I don't really see anything thing there that indicates that any activity may be imminent. Nothing that say it isn't either.
Does that help?
ProfessorChaos
Here on the east coast, we've been awaiting a mega tsunami for more than a decade now.
I wouldn't go losing sleep over this report.
Not quite that. More, "there is a good chance that it will happen at some time and we have no way of knowing when"
What I get from it is, "we do not know when" but it will happen.
Phage
reply to post by k21968
What they are saying is that new technology has provided information which was never before available and that information indicates that the fault is not dead.
Not quite that. More, "there is a good chance that it will happen at some time and we have no way of knowing when"
What I get from it is, "we do not know when" but it will happen.
Scary, yes. But people on the west coast have been living with a very unequivocal "it is not a matter of if" for a very long time. For you there seems to still be a bit of "if".
edit on 9/30/2013 by Phage because: (no reason given)
k21968
reply to post by Phage
SO basically they are saying that their data is showing the fault is more accurate than they believed, so what does that mean for us and why did he not say what it really meant???
I mean he could say move now, save yourself, or relax it wont happen in your life. What I get from it is, "we do not know when" but it will happen. That is pretty scary.
Approximately 2.6 million households are without power after the earthquake. Nearly 86,000 injuries and fatalities result from damage to infrastructure. Nearly 130 hospitals are damaged and most are located in the impacted counties near the rupture zone. There is extensive damage and substantial travel delays in both Memphis, Tennessee, and St. Louis, Missouri, thus hampering search and rescue as well as evacuation. Moreover roughly 15 major bridges are unusable.
Three days after the earthquake, 7.2 million people are still displaced and 2 million people seek temporary shelter. Direct economic losses for the eight states total nearly $300 billion, while indirect losses may be at least twice this amount.

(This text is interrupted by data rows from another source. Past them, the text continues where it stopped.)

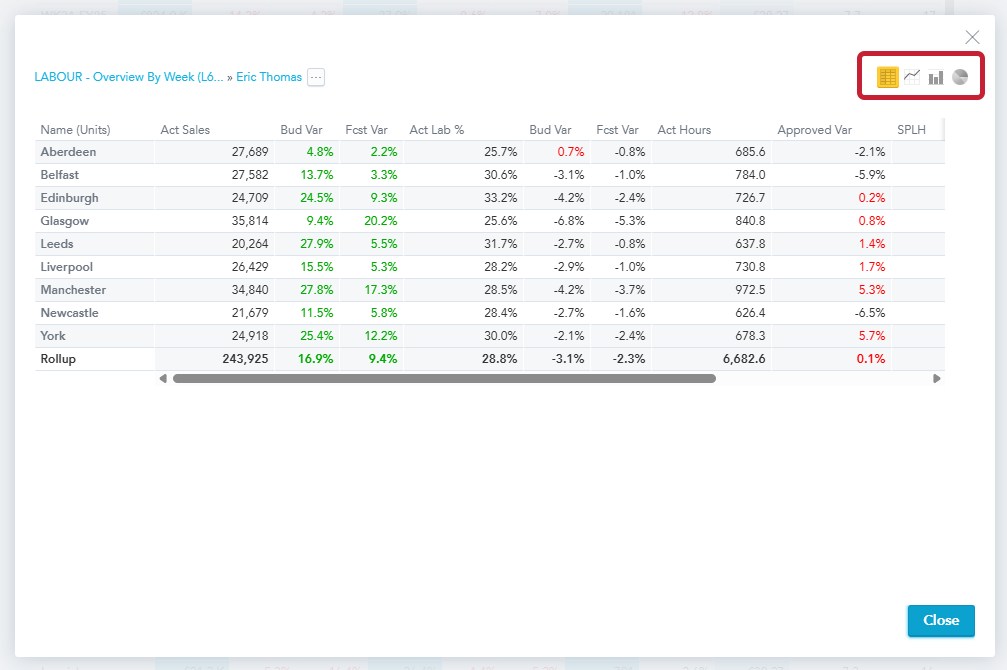The height and width of the screenshot is (670, 1007).
Task: Open LABOUR - Overview By Week breadcrumb
Action: tap(129, 77)
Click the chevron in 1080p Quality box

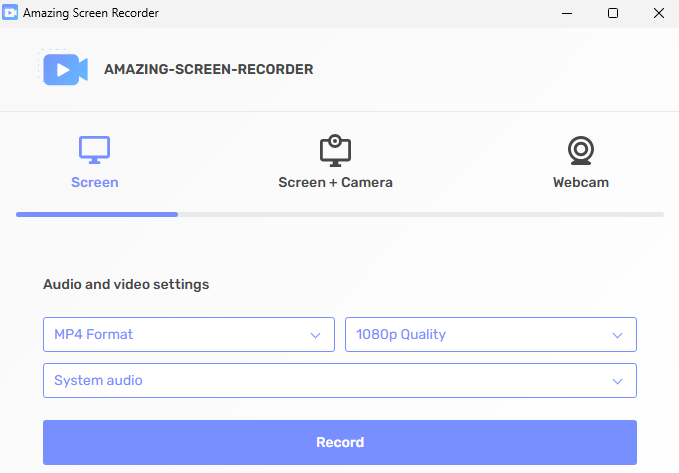pyautogui.click(x=617, y=335)
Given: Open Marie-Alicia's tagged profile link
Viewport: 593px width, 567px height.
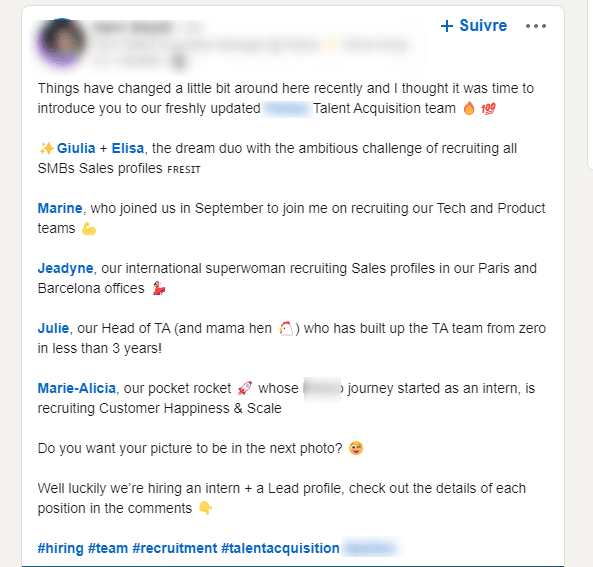Looking at the screenshot, I should pos(77,388).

The contents of this report provide the various assumptions used to arrive at the impact estimates, detailed background on the above quantitative consequences, and a breakdown of the figures per sector at the FEMA region and state levels. The information is presented in a manner suitable for personnel and agencies responsible for establishing response plans based on likely impacts of plausible earthquakes in the central USA.
The earthquake of 1811/1812 created reelfoot lake, the only non man made lakes in TN (where I live currently).